As lesões por uso demasiado (overuse) são mais simples do que outras situações de overtraining. ''Os maiores riscos estão relacionados ao aparelho motor. São lesões musculares, fraturas por estresse ou tendinites'', aponta Pedrinelli, ortopedista do Hospital das Clínicas (SP). Segundo ele, não existem áreas mais vulneráveis do corpo, tudo depende da modalidade praticada. Mulheres e homens sofrem lesões da mesma forma. O que pesa são algumas diferenças físicas: a mulher tem quadris mais largos, portanto, sofre uma maior incidência de ligamento cruzado no joelho, podendo sofrer mais lesões nessa área.
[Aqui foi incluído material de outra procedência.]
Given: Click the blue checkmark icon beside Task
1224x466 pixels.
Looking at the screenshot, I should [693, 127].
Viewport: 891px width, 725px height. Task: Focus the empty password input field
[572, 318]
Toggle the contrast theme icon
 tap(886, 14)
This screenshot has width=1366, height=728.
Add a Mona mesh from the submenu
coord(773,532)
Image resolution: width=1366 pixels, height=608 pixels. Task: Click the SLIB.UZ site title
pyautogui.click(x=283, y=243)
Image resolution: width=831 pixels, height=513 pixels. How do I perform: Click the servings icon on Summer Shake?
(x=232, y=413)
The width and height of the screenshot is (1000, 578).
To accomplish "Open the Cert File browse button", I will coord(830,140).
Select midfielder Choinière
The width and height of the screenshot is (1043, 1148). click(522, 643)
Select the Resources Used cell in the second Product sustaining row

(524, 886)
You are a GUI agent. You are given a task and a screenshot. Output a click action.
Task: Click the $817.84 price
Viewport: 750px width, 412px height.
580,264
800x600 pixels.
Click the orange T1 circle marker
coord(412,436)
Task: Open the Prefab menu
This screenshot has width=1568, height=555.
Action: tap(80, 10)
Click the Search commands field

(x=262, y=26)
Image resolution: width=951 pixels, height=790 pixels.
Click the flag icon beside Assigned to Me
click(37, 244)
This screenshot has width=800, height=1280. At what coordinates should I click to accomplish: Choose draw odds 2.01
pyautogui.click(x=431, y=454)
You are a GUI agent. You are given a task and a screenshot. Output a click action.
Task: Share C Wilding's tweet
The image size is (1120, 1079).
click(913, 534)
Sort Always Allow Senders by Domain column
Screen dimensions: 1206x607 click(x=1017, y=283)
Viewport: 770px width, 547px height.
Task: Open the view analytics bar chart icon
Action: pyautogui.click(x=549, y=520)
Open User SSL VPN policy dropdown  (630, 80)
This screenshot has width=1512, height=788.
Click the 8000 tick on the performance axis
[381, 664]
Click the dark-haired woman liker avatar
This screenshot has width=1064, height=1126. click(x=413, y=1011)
O problema é que quem está acostumado a treinamento pesado não costuma dar muita atenção à dor. A administradora de empresas Fabiana Pereira, de 27 anos, por exemplo, teve uma fratura na tíbia (o osso da canela), por estresse. Ela era maratonista, corria cerca de duas horas por dia, e atribui a lesão à falta de descanso. ''Fui morar sozinha nessa época. Trabalhava de dia e estudava à noite, e ia dormir muito tarde. Era pouco descanso para o mesmo ritmo de treino.''
Quando a fratura foi diagnosticada, teve que ficar de molho por cinco meses, fazendo terapias com laser e ultra-som. Hoje, treina até mais horas, como integrante de uma equipe de corrida de aventura. ''Aprendi a tomar mais cuidado: evito correr no asfalto por causa do alto impacto.''
A designer gráfica Karina Milanez Marques de Souza, de 32 anos, sofreu o mesmo tipo de fratura. A dor começou na época em que jogava handebol, no time da faculdade. ''Você pula e cai no chão o tempo todo, isso vai gerando uma fissura no osso.'' Apesar da dor, ela continuou treinando, até o dia em que travou numa corrida, literalmente. Parou de jogar, mas, como não tinham detectado a fratura no raio-X, voltou a praticar corrida de aventura. Depois de um ano e meio, a dor ficou insuportável. Foi quando a fratura foi acusada na ressonância magnética. ''Fiz seis meses de fisioterapia.'' Depois do retiro forçado, recomeçou os treinos paulatinamente. ''Agora, se começo a sentir qualquer dorzinha, paro e vou ao médico.''
Para prevenir lesões ou overtraining, é aconselhável ter o acompanhamento de profissionais e levar em conta a opinião médica. Para Zogaib, o que vale é o bom senso. ''Se você fica muito ofegante, seu coração dispara, você fica sem fôlego, as dores demoram cada vez mais para passar ou ficam até piores, é sinal de que seu corpo não está se adaptando àquela carga de exercícios.'' Já Pedrinelli indica testes de esforço físico, que podem ser feitos no clínico geral ou em um médico do esporte.